Although the interaction among the alleles for pattern is more complicated than those for color, mating a heterozygous merle (Mm) to a solid (mm) is essentially a testcross. Since each pup has a 50/50 chance of inheriting the M or the m allele, one half of the litter is expected to be merle (Mm) and the other half is expected to be solid (mm). If only one parent is a merle the complication of the homozygous merle is avoided; there can be none.

If both color and pattern are considered together, because two genes are being considered, the situation is known as a dihybrid. The Punnett Square would now be composed of sixteen cells, and the probabilities associated with the various genotypes would be measured in sixteenths. Each parent would pass on an allele for color as well as an allele for pattern. The greatest amount of variation possible in the litter would be achieved by mating a red-factored black dog (Bb) to a red dog (bb), one of the dogs being merle (Mm) and the other being solid (mm). It would make no difference which color was solid and which was merle; all color and pattern combinations are possible regardless of parental color/pattern because the genes are not linked on the same chromosome. There would be a 25% chance (4 of 16 cells of the Punnett Square) of producing either a blue merle, red merle, black solid or red solid dog.

Extensions of Mendelian Genetics

The principles of Mendelian or transmission genetics can be applied to more complex situations such as the genes in Aussies responsible for the presence and distribution of white and copper trim. These genes have multiple alleles and present a broader range of outcomes than the two or three associated with color and merling, respectively, presented here. Nevertheless, they can be analyzed in the same way.

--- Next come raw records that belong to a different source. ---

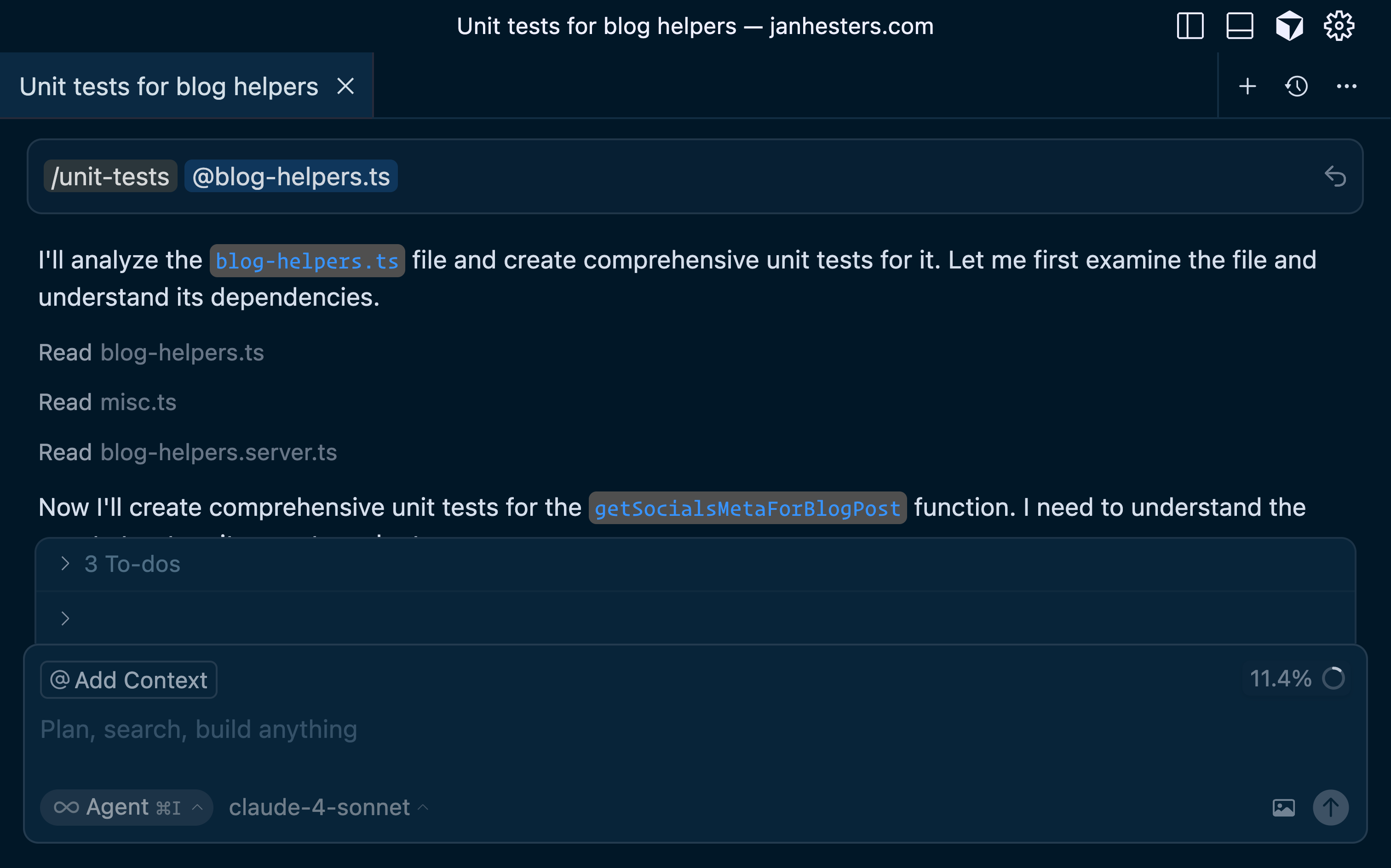Click the /unit-tests command chip
This screenshot has height=868, width=1391.
click(110, 176)
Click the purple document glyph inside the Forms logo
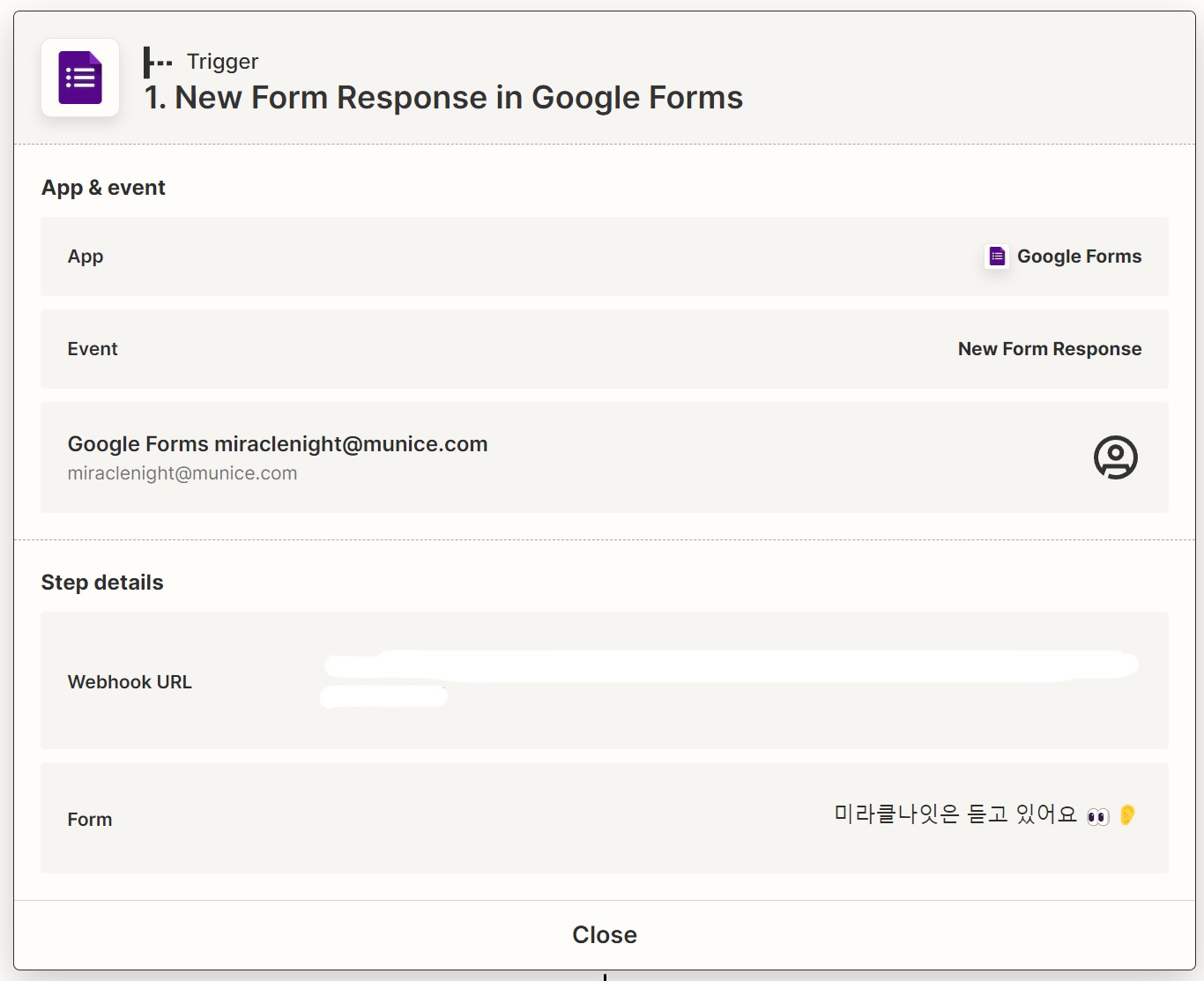Viewport: 1204px width, 981px height. pyautogui.click(x=79, y=78)
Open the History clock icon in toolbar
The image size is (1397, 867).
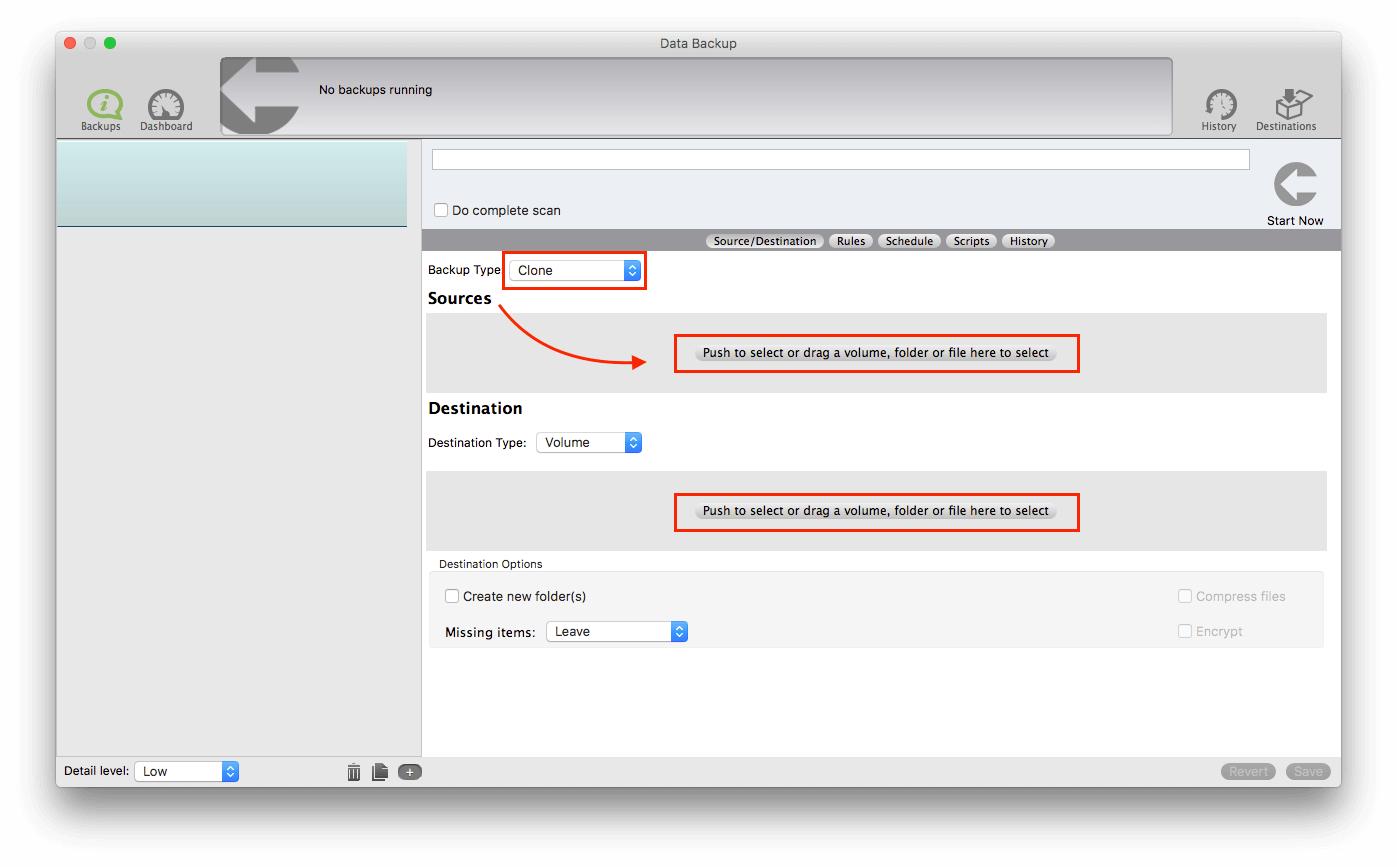[x=1219, y=106]
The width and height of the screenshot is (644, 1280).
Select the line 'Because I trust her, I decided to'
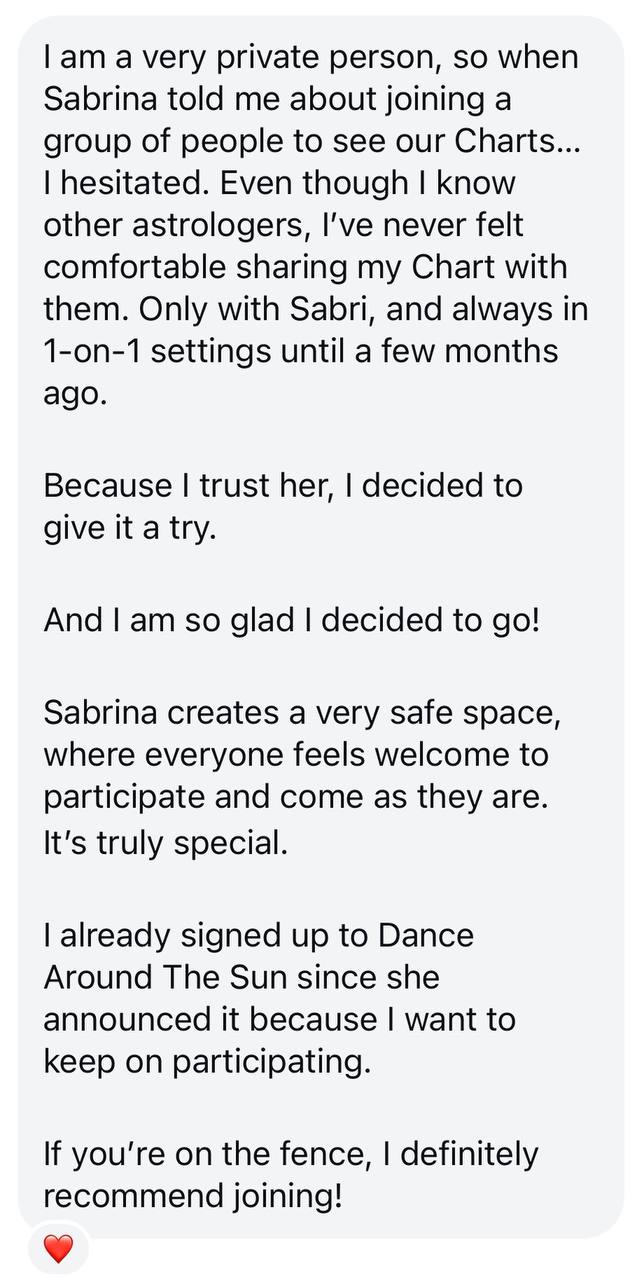click(283, 486)
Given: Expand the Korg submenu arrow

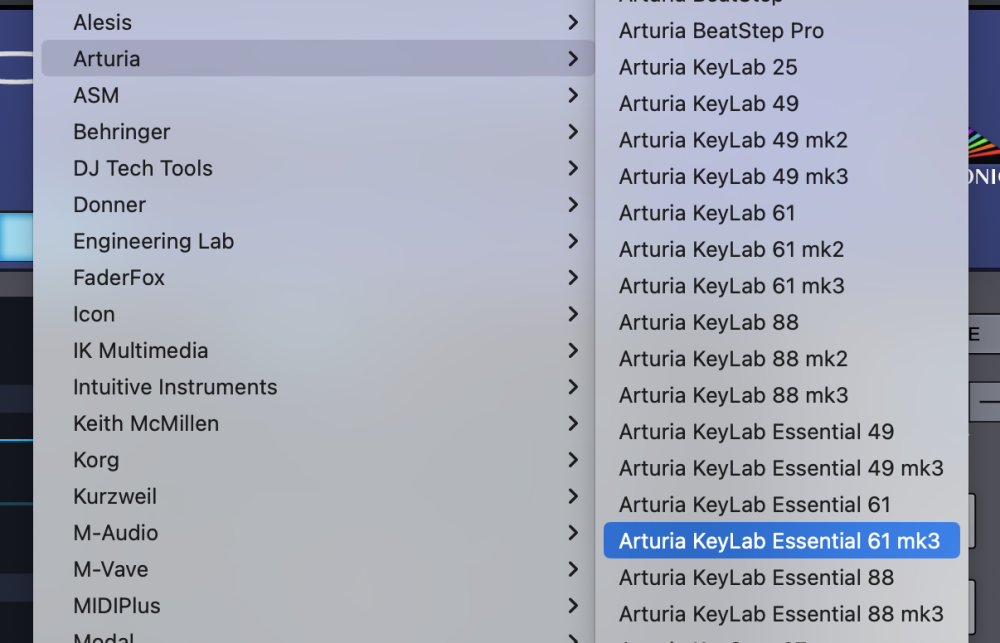Looking at the screenshot, I should 573,460.
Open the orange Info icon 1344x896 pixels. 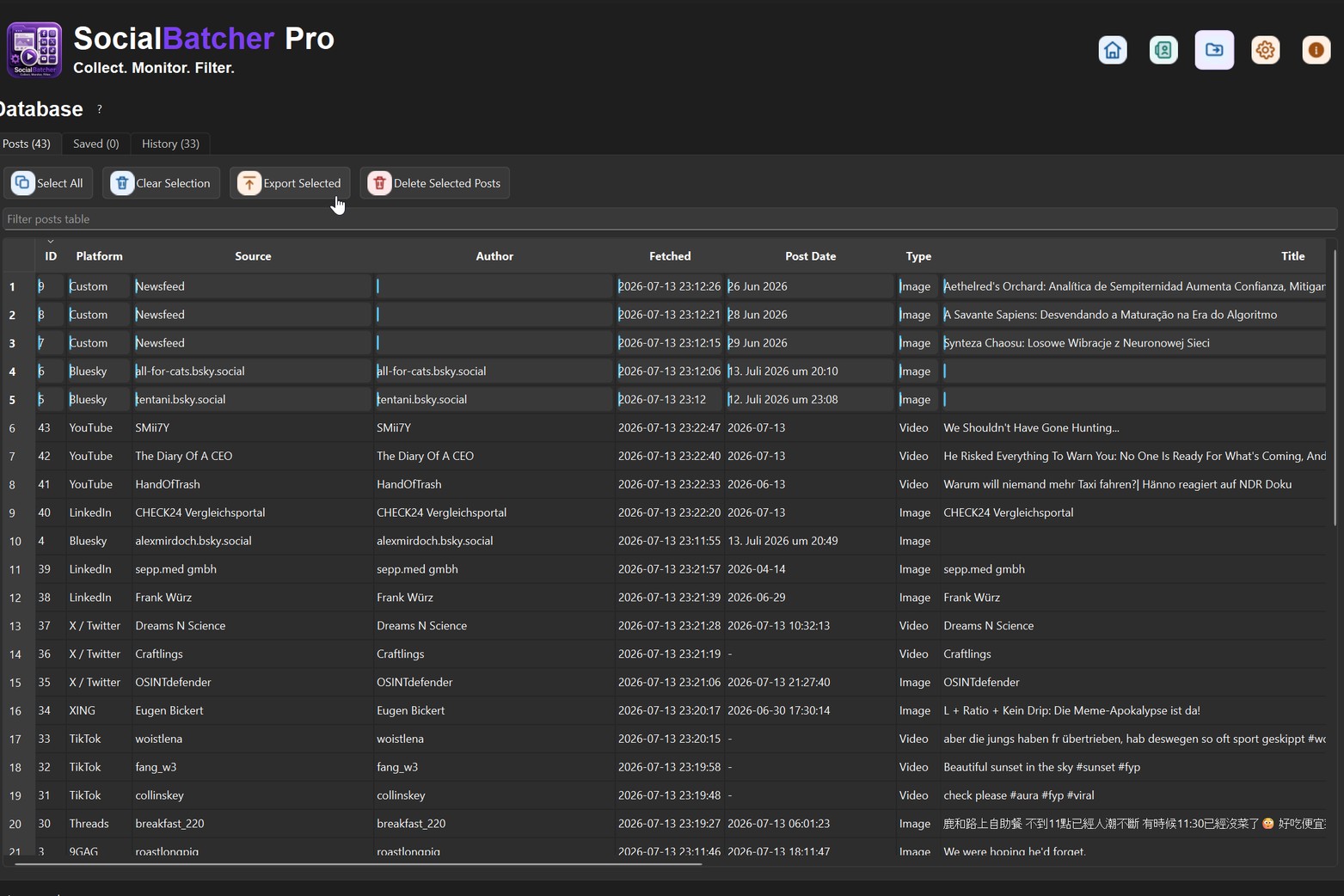click(x=1316, y=50)
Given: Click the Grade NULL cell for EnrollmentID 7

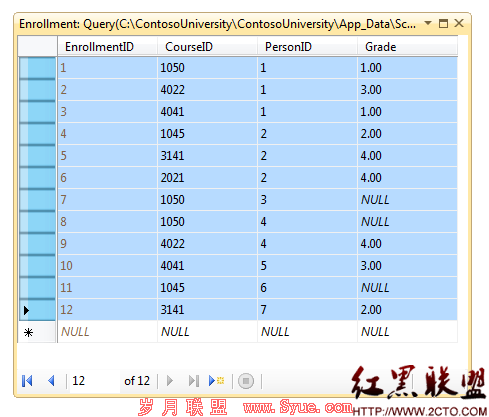Looking at the screenshot, I should pyautogui.click(x=407, y=200).
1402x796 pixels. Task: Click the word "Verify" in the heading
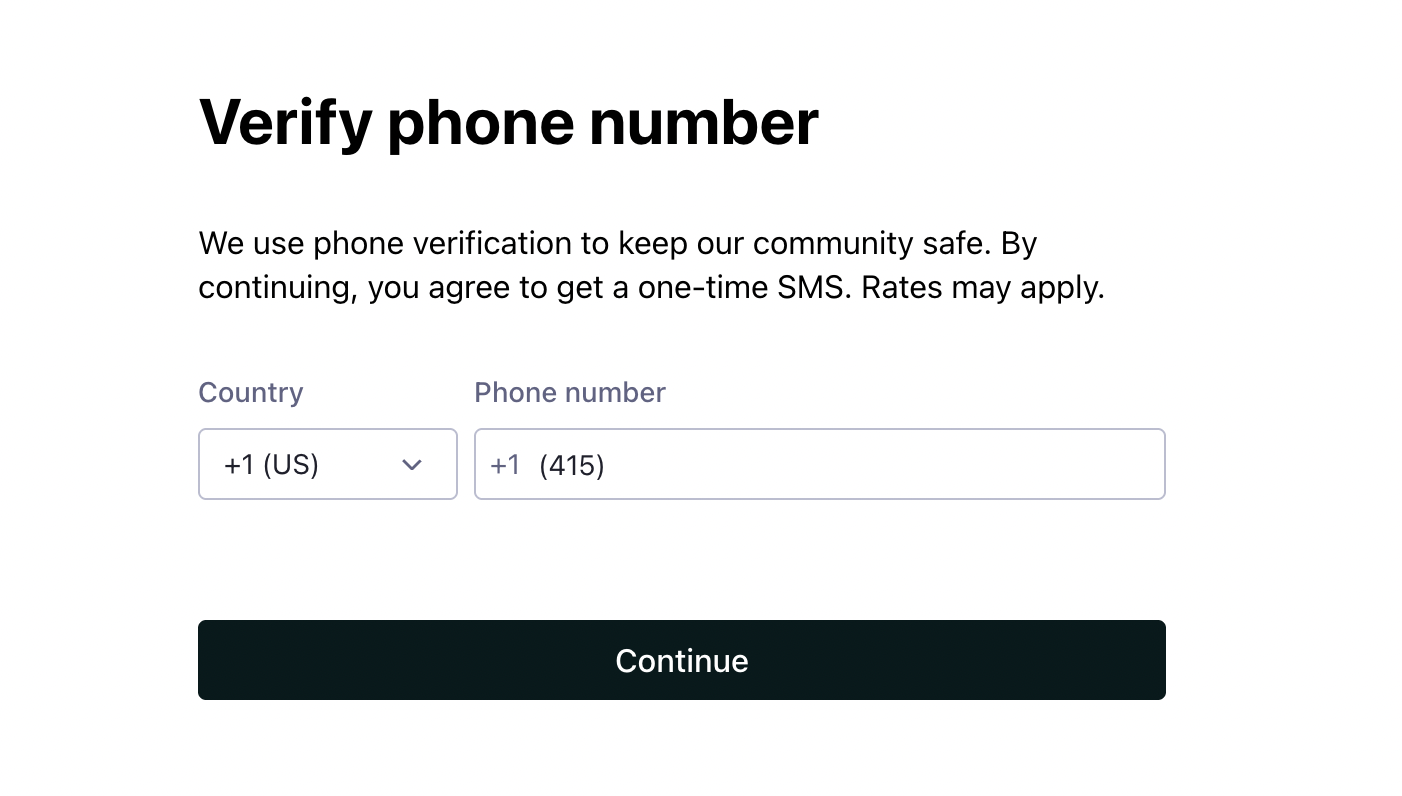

The recent decision by ASCA’s Board of Directors to phase-in the DNA fingerprinting of all breeding Aussies is one of the most exciting applications of the principles of transmission genetics. Although the DNA segments known as markers used to fingerprint dogs do not represent Mendelian genes, the variants of the markers act like alleles and are transmitted in Mendelian fashion and can be traced through the pedigree. Therefore, the sire and dam of a pup transmit one of the two alleles that they have at each marker (locus) to each pup, just as they did for the alleles of color and pattern. The alleles present in each pup can be attributed to the sire and dam thereby confirming that they are the parents of record.